I've been thinking of buying this lens for over a year now and had the same concerns. I did try the Sigma 17-50 3.5 HSM, and ended up sending it back for serious back focus issues. From what I gathered this happens at times with some Sigma lenses, but when I buy a new lens for that kind of money, I expect it to perform perfectly.

I ended up taking a bigger chance, and bought a used one here on the Marketplace. This was really a leap of faith on my part, but if the SDM does go bad, if I add the $250 repair fee to my cost of the lens, I will still be a little less than what it would cost new. And I am not talking about the listed prices on the web since you can get a better deal on this lens right now if you call B&H.

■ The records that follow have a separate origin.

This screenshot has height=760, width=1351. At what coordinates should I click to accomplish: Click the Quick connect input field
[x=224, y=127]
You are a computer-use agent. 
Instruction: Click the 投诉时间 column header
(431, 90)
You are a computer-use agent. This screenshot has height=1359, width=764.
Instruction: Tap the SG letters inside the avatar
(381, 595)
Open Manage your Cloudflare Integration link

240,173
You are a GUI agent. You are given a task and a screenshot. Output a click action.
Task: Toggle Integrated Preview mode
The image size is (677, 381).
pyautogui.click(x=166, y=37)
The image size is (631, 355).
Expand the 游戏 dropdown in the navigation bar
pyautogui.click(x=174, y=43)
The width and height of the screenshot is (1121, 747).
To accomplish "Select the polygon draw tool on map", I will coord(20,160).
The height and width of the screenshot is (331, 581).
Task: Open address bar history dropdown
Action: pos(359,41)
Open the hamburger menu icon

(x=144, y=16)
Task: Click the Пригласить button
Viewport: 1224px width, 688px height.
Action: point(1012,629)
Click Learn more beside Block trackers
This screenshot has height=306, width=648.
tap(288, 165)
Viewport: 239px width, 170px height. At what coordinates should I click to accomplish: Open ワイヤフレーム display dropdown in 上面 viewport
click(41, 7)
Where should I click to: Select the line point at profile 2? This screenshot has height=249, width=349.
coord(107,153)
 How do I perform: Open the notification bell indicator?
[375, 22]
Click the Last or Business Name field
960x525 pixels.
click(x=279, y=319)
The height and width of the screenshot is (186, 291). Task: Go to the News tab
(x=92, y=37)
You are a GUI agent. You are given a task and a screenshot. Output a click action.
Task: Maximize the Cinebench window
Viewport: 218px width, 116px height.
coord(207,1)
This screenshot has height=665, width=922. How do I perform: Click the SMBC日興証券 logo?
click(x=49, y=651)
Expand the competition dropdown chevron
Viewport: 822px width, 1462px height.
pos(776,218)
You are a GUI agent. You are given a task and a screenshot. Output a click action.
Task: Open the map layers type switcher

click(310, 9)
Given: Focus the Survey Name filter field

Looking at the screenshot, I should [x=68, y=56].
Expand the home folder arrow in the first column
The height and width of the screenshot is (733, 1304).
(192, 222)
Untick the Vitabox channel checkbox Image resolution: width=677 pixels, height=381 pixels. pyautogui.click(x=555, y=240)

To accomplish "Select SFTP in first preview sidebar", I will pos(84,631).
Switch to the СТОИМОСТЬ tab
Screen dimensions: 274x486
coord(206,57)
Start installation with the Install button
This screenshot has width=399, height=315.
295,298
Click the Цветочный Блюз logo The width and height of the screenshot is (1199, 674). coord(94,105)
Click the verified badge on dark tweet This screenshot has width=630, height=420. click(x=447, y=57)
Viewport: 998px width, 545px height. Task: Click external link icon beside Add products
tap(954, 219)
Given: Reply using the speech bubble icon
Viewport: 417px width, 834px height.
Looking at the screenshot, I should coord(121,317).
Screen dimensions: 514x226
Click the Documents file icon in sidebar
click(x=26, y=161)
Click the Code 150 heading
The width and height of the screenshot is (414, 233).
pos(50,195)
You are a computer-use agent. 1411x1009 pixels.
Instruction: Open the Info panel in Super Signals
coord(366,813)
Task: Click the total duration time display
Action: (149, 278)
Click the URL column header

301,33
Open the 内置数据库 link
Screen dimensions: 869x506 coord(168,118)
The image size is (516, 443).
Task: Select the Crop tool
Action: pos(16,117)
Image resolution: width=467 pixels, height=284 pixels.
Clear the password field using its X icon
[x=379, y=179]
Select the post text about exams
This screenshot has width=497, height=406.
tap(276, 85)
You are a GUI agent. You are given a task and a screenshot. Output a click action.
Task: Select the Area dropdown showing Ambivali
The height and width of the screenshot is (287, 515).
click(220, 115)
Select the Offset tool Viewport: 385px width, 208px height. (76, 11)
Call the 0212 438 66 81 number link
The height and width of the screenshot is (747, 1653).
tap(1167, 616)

I read another thread asking the same question about the build date - nobody seems to know a good answer to this except for looking at the serial number of the lens you are purchasing and compare it to the numbers in the lens database against the date purchased.

I love this lens so far - no regrets at all. If I were to purchase a new one however, I would buy an extended warranty for piece of mind with the SDM. Adorama sells the Mack warranty for a reasonable price - $35-$40 for a 7 year warranty is well worth it in my opinion. I don't know if Adorama will discount the lens over the phone like B&H, but it doesn't hurt to call and try.

I'm sure you done your research on the IQ and viewed the many images here on the forum taken with this lens. From what you describe, it sounds like it would be a perfect fit for you.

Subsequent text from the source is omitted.